Give everything from the line containing "You are a computer-use" down to the end of the material as a JSON list of strings, one per line, with blank lines and pictures left out.

Document and screenshot pointing entries:
□ □ □
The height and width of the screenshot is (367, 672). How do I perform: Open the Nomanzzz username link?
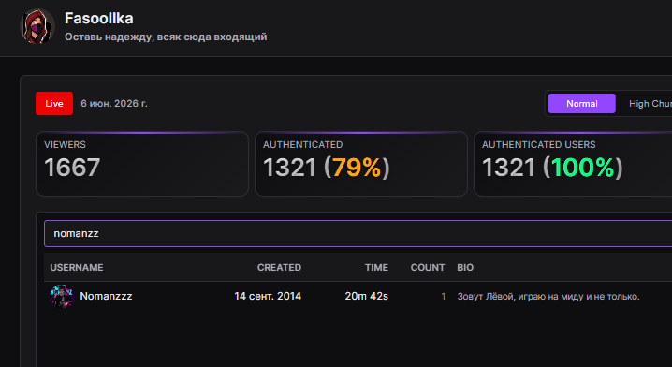pos(106,296)
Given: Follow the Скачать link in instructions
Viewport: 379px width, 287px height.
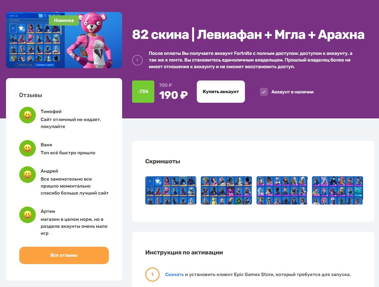Looking at the screenshot, I should [x=174, y=274].
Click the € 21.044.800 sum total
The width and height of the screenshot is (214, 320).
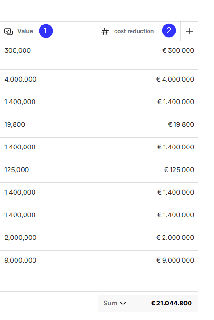171,303
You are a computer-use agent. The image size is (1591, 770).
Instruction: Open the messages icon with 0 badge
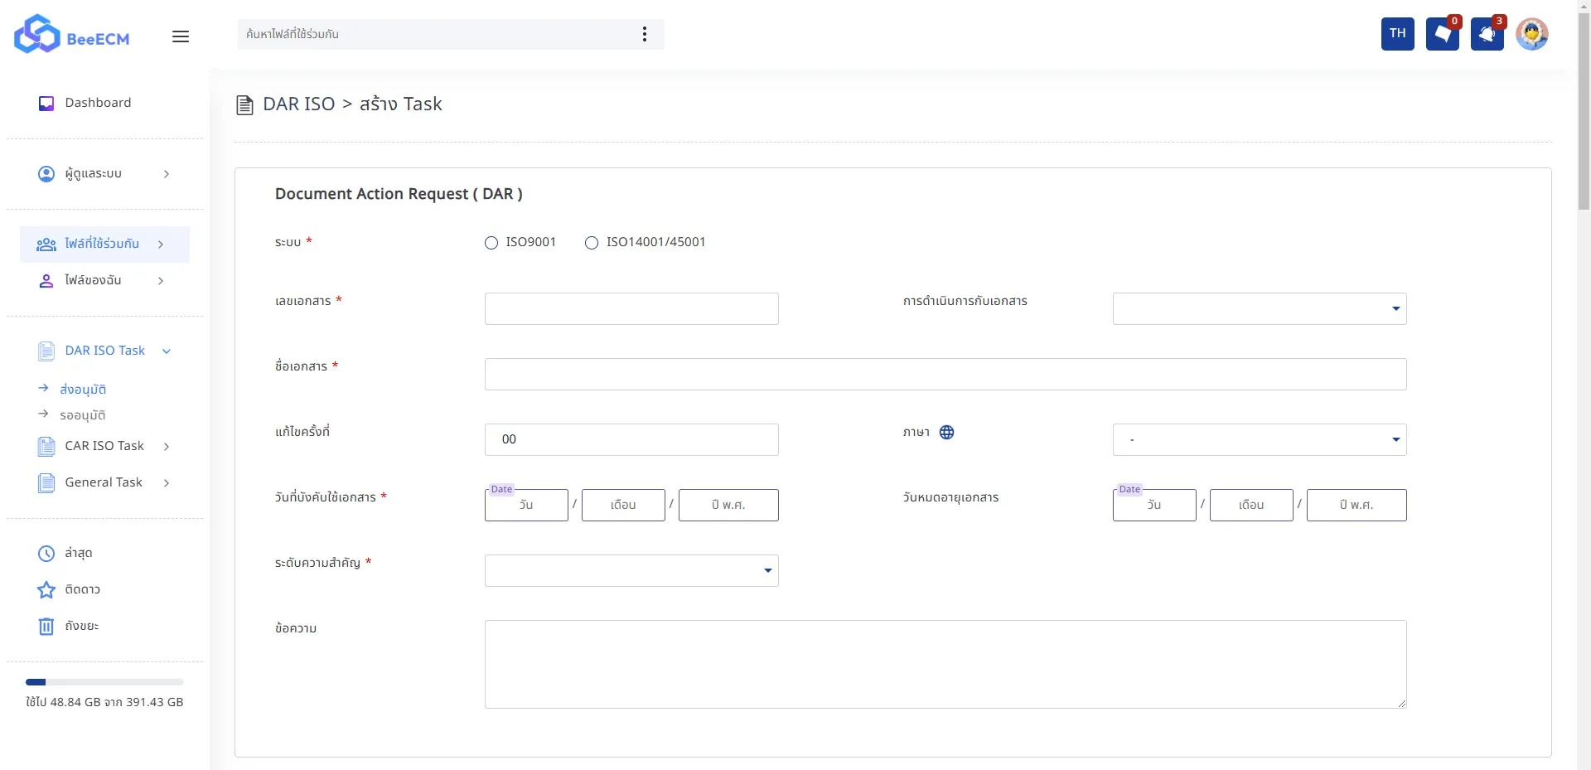[x=1442, y=34]
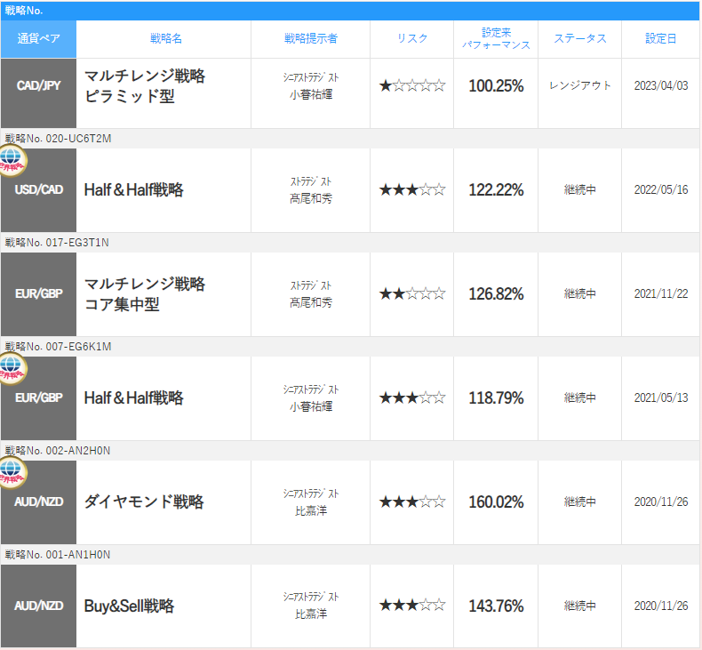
□ □ □
» **SOLUTION FOR THIS EXERCISE**
[
  "You are a computer-use agent. The image size is (1591, 770).",
  "Instruction: Open the messages icon with 0 badge",
  "[x=1442, y=34]"
]